Work task – Your output is to consist only of the line containing "Given: Click the Vaslui row label" and the lines after it, through the end of the data, reproduced exactly.

Entries provided –
=====

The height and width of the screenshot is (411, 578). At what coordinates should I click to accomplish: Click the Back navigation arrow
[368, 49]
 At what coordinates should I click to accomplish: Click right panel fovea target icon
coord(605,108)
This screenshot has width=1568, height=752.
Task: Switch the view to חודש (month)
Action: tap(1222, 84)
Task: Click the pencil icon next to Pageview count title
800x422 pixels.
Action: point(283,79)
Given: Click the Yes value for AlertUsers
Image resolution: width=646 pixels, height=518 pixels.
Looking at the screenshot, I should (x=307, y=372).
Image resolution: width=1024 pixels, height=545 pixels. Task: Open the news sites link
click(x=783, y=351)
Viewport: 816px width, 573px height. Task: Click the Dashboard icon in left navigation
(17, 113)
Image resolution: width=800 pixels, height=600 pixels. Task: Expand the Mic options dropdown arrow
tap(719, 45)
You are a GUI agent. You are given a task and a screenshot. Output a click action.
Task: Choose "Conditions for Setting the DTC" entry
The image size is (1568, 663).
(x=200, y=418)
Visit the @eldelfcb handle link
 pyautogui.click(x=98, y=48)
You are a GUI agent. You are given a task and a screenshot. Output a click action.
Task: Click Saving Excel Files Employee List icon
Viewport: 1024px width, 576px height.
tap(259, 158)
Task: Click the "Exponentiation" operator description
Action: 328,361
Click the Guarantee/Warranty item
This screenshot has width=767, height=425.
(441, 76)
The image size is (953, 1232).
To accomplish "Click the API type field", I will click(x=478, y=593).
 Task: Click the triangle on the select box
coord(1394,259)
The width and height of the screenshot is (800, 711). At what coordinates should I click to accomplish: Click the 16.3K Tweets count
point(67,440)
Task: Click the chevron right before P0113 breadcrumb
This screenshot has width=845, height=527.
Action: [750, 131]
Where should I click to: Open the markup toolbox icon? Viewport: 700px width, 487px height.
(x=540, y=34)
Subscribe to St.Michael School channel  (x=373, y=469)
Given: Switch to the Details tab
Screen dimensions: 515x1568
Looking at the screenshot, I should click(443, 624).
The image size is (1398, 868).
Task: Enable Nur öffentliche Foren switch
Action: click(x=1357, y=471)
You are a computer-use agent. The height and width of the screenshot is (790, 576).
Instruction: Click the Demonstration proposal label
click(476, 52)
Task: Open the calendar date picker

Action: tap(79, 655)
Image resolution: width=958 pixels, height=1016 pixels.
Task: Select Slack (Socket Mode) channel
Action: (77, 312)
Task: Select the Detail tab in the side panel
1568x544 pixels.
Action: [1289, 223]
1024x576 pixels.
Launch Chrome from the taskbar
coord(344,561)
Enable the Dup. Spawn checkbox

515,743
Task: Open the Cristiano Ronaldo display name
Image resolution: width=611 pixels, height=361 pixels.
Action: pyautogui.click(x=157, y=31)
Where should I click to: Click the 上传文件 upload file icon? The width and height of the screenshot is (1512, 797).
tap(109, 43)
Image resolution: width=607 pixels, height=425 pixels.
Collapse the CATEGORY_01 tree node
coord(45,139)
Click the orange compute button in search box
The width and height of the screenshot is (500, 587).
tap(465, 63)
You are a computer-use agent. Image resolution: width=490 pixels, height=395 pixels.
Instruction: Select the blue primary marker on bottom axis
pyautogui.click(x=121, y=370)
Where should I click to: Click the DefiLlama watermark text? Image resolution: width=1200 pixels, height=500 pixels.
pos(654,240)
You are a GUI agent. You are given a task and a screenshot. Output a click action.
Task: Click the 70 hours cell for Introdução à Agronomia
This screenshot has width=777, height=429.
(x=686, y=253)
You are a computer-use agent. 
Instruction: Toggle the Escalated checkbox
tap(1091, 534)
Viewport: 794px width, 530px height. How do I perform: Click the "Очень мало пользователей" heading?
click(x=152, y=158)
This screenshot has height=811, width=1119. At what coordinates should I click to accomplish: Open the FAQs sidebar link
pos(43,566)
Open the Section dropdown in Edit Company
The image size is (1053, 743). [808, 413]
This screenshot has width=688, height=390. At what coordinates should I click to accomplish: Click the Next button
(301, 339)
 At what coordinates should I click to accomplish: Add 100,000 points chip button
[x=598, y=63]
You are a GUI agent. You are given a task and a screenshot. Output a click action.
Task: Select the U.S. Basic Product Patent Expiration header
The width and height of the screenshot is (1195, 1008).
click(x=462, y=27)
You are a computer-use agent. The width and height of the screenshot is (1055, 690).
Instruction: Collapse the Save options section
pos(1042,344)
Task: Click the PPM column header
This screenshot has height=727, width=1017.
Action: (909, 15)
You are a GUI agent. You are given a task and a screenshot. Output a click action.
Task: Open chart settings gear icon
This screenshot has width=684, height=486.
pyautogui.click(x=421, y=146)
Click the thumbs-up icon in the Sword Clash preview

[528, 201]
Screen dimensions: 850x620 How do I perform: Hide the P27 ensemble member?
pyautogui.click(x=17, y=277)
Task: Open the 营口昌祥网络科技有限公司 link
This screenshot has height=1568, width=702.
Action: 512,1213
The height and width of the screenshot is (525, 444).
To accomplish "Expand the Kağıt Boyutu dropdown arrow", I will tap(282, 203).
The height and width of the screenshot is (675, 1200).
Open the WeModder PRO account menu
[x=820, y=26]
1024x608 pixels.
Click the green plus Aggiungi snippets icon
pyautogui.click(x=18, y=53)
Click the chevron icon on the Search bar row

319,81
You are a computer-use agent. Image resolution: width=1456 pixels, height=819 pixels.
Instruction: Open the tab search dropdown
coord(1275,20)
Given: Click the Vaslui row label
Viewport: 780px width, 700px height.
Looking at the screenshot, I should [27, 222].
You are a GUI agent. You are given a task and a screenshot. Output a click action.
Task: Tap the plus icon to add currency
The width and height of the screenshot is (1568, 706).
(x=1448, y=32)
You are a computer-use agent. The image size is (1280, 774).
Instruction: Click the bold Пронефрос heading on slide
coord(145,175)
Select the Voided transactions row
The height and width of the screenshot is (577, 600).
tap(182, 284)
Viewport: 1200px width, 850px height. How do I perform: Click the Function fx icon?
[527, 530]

=====

Solution to this problem –
Given: Click the Vaslui row label
Viewport: 780px width, 700px height.
Looking at the screenshot, I should [27, 222].
You are a GUI agent. You are given a task and a screenshot. Output a click action.
Task: Tap the plus icon to add currency
The width and height of the screenshot is (1568, 706).
(x=1448, y=32)
You are a computer-use agent. The image size is (1280, 774).
Instruction: Click the bold Пронефрос heading on slide
coord(145,175)
Select the Voided transactions row
The height and width of the screenshot is (577, 600).
tap(182, 284)
Viewport: 1200px width, 850px height. How do I perform: Click the Function fx icon?
[527, 530]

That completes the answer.